To evaluate re-identification risk, the Article 29 Working Party also suggests understanding identity as multidimensional, with each clear attribute as a coordinate. Whenever it is possible to analyze a region of this multi-dimensional space that contains only a few points, there is a risk of individuals being re-identified. In other words, any combination of properties that is unique to a particular individual or a very small group of individuals poses a risk of re-identification. Anonymity is protected when it is only possible to analyze sizeable “clusters” of individuals who cannot be distinguished from one another based on their attributes.
Here’s an example of the application of anonymization techniques to prevent the singling out of individuals or small subgroups:
A hospital database is being anonymized so that it can be shared with a medical research institute. Patient names and health card numbers have been deleted from the dataset, and dates of birth and death have been generalized to years of birth and death only. Dates of diagnosis and treatment have been generalized to monthly intervals. Data fields that remain unchanged are diagnosis and treatment procedures. If, say, only three individuals born in 1982 received a particular diagnosis in March 2014, the risk of re-identification is too high. One option is to delete these records. The other is to apply additional anonymization, perhaps by generalizing years of birth to ten-year intervals (e.g., 1980-1989, or alternatively age 30-39).

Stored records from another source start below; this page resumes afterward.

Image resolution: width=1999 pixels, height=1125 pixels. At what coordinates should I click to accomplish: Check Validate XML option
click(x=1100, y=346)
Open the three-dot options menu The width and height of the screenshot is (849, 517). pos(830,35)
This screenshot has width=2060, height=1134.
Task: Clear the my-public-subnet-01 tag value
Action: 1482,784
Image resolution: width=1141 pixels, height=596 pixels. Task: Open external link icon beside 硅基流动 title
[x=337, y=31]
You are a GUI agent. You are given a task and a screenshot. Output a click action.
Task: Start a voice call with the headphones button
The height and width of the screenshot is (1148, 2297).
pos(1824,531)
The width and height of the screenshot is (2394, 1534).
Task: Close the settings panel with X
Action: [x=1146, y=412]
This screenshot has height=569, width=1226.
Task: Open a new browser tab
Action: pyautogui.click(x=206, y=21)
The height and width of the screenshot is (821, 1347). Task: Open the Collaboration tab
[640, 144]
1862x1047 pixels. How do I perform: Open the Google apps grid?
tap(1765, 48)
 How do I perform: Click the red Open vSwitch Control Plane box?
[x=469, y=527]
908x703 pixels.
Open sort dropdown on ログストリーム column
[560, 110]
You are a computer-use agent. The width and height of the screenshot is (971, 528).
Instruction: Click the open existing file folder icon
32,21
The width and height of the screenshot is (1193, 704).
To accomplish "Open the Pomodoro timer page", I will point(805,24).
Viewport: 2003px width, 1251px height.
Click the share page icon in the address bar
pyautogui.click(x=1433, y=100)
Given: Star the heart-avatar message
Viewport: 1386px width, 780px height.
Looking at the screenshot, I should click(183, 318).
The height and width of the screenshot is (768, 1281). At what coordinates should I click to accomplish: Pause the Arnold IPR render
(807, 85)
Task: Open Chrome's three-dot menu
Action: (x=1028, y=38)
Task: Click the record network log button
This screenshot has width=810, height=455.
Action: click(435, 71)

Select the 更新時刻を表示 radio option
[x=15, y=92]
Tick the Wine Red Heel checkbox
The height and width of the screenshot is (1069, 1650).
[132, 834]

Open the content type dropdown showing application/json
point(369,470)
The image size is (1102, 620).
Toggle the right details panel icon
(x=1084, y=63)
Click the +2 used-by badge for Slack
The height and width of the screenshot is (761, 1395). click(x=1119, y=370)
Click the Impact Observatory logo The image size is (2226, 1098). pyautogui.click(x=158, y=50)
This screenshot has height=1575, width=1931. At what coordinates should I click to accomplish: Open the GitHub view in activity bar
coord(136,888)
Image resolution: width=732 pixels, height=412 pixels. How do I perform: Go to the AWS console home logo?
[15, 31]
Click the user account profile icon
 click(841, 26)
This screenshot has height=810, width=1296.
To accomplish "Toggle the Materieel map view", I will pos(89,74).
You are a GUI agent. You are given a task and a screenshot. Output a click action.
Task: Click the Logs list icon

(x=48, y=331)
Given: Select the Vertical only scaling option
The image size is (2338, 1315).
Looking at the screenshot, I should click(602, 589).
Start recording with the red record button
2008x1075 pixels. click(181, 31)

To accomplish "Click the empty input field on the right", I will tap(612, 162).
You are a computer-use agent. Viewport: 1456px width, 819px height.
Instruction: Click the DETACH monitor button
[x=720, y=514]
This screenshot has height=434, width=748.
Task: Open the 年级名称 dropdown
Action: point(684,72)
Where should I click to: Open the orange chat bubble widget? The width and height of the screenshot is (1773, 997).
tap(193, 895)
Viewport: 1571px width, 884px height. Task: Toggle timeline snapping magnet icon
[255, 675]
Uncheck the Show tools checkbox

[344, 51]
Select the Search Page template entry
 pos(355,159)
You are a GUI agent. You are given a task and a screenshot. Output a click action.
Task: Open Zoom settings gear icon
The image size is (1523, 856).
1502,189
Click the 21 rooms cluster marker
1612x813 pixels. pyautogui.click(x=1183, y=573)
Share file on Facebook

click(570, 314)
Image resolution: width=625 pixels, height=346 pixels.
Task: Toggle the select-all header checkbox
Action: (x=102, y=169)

The key to anonymization lies not in deleting particular types of data, but in preventing the occurrence of subsets of one or a few individuals with a specific set of characteristics. The concept of dimensions of identity provides a starting point towards this goal by helping to break down a dataset and suggest possibilities for anonymization. Dimensions not relevant to a particular purpose can be eliminated from the dataset. Within each of the remaining dimensions, the most specific fields can be deleted, randomized, or generalized. Finally, any very small subsets remaining can be identified and deleted. When this is accomplished, the risk of re-identification approaches zero, as any unique or distinct attributes of individuals have been concealed.